» **What you are asked to do**
The passage below is about heat shock proteins. List every heat shock protein it names as inducing DC maturation through recognition by TLR2 and TLR4.

» **Extracted text**

____

Various endogenous proteins, such as heat shock proteins (HSPs), have been found to bind TLRs and lead to DC maturation. HSPs play a central role in intracellular protein folding and transport. They are an abundant intracellular protein not expressed on the cell surface under normal physiologic conditions. The presence of HSPs in the extracellular compartment has been demonstrated to both facilitate antigen uptake and presentation as well as act as a danger signal to indicate cellular destruction due to bacterial or viral infections or mechanical damage [54]. HSP-peptide complexes can be internalized by professional APCs via receptor-mediated endocytosis [5557] leading to the induction of not only helper CD4+ T cell responses via MHC class II presentation, but also CD8+ CTL responses via antigen cross-presentation on MHC class I molecules. Furthermore, several HSPs, such HSP60, HSP70, HSP90, gp96, and calreticulin, have been shown to induce DC maturation via recognition by TLR2 and TLR4 [58]. Surface expression of HSP70 and gp96 by tumor cells has been found to induce DC maturation and lead to antitumor immune responses in vivo [59, 60], and transgenic expression of gp96 in mice leads to systemic autoimmunity [61]. Such findings suggest that HSP expression could augment responses to TAAs delivered by T cells.

____

» **Dataset entries**
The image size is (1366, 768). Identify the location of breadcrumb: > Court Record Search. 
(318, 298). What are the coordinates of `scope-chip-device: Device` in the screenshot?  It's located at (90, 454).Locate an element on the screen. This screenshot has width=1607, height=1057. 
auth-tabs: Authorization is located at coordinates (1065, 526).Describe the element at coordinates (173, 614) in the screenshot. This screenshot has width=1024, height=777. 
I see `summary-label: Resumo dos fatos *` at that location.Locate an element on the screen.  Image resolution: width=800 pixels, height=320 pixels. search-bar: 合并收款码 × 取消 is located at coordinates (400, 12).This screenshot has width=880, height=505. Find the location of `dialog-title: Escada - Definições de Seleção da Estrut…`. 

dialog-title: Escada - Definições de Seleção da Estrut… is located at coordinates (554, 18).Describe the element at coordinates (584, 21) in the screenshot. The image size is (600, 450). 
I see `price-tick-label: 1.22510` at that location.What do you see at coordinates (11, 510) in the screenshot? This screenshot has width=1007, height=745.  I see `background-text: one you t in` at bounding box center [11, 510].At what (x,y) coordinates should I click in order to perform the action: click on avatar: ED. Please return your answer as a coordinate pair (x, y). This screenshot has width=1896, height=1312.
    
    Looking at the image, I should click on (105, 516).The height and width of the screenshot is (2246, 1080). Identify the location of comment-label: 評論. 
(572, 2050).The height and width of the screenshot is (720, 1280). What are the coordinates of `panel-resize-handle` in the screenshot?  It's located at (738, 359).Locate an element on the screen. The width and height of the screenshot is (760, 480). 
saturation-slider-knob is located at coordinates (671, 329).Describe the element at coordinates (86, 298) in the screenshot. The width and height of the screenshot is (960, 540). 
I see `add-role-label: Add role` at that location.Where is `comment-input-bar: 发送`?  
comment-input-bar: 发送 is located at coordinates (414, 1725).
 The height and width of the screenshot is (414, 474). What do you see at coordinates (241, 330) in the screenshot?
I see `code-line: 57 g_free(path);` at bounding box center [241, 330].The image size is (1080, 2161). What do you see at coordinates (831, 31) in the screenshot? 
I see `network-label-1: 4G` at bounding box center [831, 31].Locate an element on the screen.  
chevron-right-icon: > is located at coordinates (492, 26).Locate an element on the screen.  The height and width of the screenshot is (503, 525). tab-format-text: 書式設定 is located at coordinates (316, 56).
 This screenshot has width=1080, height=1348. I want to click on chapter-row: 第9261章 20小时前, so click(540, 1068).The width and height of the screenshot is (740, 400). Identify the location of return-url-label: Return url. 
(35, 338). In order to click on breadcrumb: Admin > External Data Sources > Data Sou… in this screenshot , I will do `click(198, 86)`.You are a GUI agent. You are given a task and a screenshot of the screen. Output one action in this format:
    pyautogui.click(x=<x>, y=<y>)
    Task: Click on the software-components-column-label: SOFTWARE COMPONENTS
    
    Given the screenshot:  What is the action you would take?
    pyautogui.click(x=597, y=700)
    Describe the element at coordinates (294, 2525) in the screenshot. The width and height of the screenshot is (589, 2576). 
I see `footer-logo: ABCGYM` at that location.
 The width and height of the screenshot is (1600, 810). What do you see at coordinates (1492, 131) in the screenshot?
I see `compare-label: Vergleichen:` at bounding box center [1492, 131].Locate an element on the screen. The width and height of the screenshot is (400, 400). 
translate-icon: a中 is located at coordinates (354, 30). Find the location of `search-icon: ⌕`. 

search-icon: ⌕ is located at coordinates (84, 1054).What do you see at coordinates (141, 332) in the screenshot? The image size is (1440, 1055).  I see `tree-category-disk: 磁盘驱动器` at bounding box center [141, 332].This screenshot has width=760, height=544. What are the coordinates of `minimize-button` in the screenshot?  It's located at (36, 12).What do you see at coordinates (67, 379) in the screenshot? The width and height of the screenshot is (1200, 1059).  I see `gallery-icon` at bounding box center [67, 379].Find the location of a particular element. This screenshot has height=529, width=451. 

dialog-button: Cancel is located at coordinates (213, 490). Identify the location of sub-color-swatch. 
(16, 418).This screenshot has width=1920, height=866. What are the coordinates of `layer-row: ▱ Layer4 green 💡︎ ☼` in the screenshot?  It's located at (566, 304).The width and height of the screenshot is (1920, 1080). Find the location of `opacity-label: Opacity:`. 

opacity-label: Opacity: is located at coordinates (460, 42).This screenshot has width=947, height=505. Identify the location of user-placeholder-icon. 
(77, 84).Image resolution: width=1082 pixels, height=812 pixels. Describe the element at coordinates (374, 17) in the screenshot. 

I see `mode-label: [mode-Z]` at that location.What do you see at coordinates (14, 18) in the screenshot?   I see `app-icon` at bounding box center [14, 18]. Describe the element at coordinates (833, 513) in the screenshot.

____

» **Task answer**
HSP60, HSP70, HSP90, gp96, calreticulin